Mass spectrometry-based steroid profiling in primary bilateral macronodular adrenocortical hyperplasia.

Biochemical characterization of primary bilateral macronodular adrenocortical hyperplasia (PBMAH) by distinct plasma steroid profiles and its putative correlation to disease has not been previously studied. LC-MS/MS-based steroid profiling of 16 plasma steroids was applied to 36 subjects (22 females, 14 males) with PBMAH, 19 subjects (16 females, 3 males) with other forms of adrenal Cushing's syndrome (ACS), and an age and sex-matched control group. Germline ARMC5 sequencing was performed in all PBMAH cases. Compared to controls, PBMAH showed increased plasma 11-deoxycortisol, corticosterone, 11-deoxycorticosterone, 18-hydroxycortisol, and aldosterone, but lower progesterone, DHEA, and DHEA-S with distinct differences in subjects with and without pathogenic variants in ARMC5. Steroids that showed isolated differences included cortisol and 18-oxocortisol with higher (P < 0.05) concentrations in ACS than in controls and aldosterone with higher concentrations in PBMAH when compared to controls. Larger differences in PBMAH than with ACS were most clear for corticosterone, but there were also trends in this direction for 18-hydroxycortisol and aldosterone. Logistic regression analysis indicated four steroids - DHEA, 11-deoxycortisol, 18-oxocortisol, and corticosterone - with the most power for distinguishing the groups.

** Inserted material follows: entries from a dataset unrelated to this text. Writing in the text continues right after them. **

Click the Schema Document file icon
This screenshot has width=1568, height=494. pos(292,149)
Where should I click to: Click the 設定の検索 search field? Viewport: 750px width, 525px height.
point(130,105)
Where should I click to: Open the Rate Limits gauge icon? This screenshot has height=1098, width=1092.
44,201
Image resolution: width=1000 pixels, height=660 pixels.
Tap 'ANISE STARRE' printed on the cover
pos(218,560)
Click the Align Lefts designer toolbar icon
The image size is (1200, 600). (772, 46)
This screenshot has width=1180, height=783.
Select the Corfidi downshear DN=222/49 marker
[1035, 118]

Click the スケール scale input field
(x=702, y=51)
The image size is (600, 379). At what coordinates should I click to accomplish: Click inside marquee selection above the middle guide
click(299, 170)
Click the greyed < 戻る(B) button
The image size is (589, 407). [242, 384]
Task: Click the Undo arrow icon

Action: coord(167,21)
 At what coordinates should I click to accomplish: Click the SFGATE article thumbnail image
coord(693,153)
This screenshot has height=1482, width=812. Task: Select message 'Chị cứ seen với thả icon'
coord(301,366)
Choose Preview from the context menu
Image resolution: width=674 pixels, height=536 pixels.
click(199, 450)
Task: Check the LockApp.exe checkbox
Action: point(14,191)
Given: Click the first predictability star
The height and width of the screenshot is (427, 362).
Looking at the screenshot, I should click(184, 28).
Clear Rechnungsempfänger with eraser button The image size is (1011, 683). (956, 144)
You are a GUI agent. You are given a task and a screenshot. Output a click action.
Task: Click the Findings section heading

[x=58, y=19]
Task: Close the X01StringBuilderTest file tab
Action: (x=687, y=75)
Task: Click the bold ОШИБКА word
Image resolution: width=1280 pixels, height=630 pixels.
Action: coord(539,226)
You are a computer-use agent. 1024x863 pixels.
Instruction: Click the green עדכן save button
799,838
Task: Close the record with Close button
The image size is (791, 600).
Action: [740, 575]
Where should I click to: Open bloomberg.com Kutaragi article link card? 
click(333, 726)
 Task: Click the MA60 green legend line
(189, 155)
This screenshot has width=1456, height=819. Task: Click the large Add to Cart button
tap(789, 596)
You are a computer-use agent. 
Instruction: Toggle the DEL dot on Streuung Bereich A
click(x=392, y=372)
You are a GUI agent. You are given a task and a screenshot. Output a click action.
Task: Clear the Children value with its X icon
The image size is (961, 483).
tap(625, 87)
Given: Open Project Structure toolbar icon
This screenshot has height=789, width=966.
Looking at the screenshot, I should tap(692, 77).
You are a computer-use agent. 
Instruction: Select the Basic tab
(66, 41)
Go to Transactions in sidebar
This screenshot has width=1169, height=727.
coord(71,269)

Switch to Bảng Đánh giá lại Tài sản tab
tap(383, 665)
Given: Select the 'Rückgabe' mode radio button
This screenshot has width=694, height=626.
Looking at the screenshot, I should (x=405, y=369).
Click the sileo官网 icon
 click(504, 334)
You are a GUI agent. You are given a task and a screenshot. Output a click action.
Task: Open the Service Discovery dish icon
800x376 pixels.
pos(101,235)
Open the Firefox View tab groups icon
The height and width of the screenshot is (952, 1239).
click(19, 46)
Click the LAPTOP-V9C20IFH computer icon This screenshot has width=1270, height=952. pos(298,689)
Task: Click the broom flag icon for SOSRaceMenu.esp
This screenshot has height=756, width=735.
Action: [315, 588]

Discriminant analyses with step-wise variable selection indicated correct classification of 95.2% of all subjects of the four groups using a panel of nine steroids; correct classification of subjects with and without germline variants in ARMC5 was achieved in 91.7% of subjects with PBMAH. Subjects with PBMAH show distinctive plasma steroid profiles that may offer a supplementary single-test alternative for screening purposes.